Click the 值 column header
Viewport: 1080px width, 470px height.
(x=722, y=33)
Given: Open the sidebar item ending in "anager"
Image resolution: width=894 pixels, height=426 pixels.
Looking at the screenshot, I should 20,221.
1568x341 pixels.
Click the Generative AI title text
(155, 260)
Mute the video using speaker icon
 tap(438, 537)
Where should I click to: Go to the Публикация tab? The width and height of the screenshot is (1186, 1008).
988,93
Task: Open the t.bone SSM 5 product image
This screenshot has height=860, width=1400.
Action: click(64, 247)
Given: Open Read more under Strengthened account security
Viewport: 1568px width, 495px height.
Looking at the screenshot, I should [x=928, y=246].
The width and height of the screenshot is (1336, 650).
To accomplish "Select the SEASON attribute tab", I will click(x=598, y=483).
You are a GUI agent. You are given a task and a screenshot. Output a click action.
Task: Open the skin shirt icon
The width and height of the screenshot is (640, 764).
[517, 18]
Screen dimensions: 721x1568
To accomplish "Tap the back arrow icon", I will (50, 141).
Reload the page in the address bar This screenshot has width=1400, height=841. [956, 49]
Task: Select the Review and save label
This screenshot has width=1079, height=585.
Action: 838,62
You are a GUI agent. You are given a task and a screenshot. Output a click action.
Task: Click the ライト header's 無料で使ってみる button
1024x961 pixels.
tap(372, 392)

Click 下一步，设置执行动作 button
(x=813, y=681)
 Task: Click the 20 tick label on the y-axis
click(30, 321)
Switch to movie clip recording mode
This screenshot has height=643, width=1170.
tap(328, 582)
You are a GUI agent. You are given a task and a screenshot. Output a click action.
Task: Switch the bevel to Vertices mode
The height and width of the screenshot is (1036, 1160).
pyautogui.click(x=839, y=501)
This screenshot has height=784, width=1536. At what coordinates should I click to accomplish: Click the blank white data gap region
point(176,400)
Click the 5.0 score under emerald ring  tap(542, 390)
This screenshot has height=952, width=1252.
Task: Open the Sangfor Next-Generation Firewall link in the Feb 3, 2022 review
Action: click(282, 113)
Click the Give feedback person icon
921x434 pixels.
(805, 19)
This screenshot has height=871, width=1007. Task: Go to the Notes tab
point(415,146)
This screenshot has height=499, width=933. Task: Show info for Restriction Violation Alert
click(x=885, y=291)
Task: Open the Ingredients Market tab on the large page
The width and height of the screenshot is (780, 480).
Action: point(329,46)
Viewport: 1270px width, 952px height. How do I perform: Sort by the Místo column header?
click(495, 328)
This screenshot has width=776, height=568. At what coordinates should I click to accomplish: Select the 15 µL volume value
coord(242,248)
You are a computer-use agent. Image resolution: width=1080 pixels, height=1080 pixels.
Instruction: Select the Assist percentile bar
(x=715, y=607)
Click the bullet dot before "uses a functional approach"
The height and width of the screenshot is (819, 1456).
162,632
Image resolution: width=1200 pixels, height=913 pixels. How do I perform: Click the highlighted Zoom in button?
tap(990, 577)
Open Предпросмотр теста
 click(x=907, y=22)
◆ ◆ ◆ ◆ ◆
→ **WHAT YOU WILL DO**:
Set down the listing again, exactly.

→ **RESULT OF THE TASK**:
Click the 值 column header
Viewport: 1080px width, 470px height.
(x=722, y=33)
Given: Open the sidebar item ending in "anager"
Image resolution: width=894 pixels, height=426 pixels.
Looking at the screenshot, I should 20,221.
1568x341 pixels.
Click the Generative AI title text
(155, 260)
Mute the video using speaker icon
 tap(438, 537)
Where should I click to: Go to the Публикация tab? The width and height of the screenshot is (1186, 1008).
988,93
Task: Open the t.bone SSM 5 product image
This screenshot has height=860, width=1400.
Action: click(64, 247)
Given: Open Read more under Strengthened account security
Viewport: 1568px width, 495px height.
Looking at the screenshot, I should [x=928, y=246].
The width and height of the screenshot is (1336, 650).
To accomplish "Select the SEASON attribute tab", I will click(x=598, y=483).
You are a GUI agent. You are given a task and a screenshot. Output a click action.
Task: Open the skin shirt icon
The width and height of the screenshot is (640, 764).
[517, 18]
Screen dimensions: 721x1568
To accomplish "Tap the back arrow icon", I will (50, 141).
Reload the page in the address bar This screenshot has width=1400, height=841. [956, 49]
Task: Select the Review and save label
This screenshot has width=1079, height=585.
Action: 838,62
You are a GUI agent. You are given a task and a screenshot. Output a click action.
Task: Click the ライト header's 無料で使ってみる button
1024x961 pixels.
tap(372, 392)

Click 下一步，设置执行动作 button
(x=813, y=681)
 Task: Click the 20 tick label on the y-axis
click(30, 321)
Switch to movie clip recording mode
This screenshot has height=643, width=1170.
tap(328, 582)
You are a GUI agent. You are given a task and a screenshot. Output a click action.
Task: Switch the bevel to Vertices mode
The height and width of the screenshot is (1036, 1160).
pyautogui.click(x=839, y=501)
This screenshot has height=784, width=1536. At what coordinates should I click to accomplish: Click the blank white data gap region
point(176,400)
Click the 5.0 score under emerald ring  tap(542, 390)
This screenshot has height=952, width=1252.
Task: Open the Sangfor Next-Generation Firewall link in the Feb 3, 2022 review
Action: click(282, 113)
Click the Give feedback person icon
921x434 pixels.
(805, 19)
This screenshot has height=871, width=1007. Task: Go to the Notes tab
point(415,146)
This screenshot has height=499, width=933. Task: Show info for Restriction Violation Alert
click(x=885, y=291)
Task: Open the Ingredients Market tab on the large page
The width and height of the screenshot is (780, 480).
Action: point(329,46)
Viewport: 1270px width, 952px height. How do I perform: Sort by the Místo column header?
click(495, 328)
This screenshot has width=776, height=568. At what coordinates should I click to accomplish: Select the 15 µL volume value
coord(242,248)
You are a computer-use agent. Image resolution: width=1080 pixels, height=1080 pixels.
Instruction: Select the Assist percentile bar
(x=715, y=607)
Click the bullet dot before "uses a functional approach"
The height and width of the screenshot is (819, 1456).
162,632
Image resolution: width=1200 pixels, height=913 pixels. How do I perform: Click the highlighted Zoom in button?
tap(990, 577)
Open Предпросмотр теста
 click(x=907, y=22)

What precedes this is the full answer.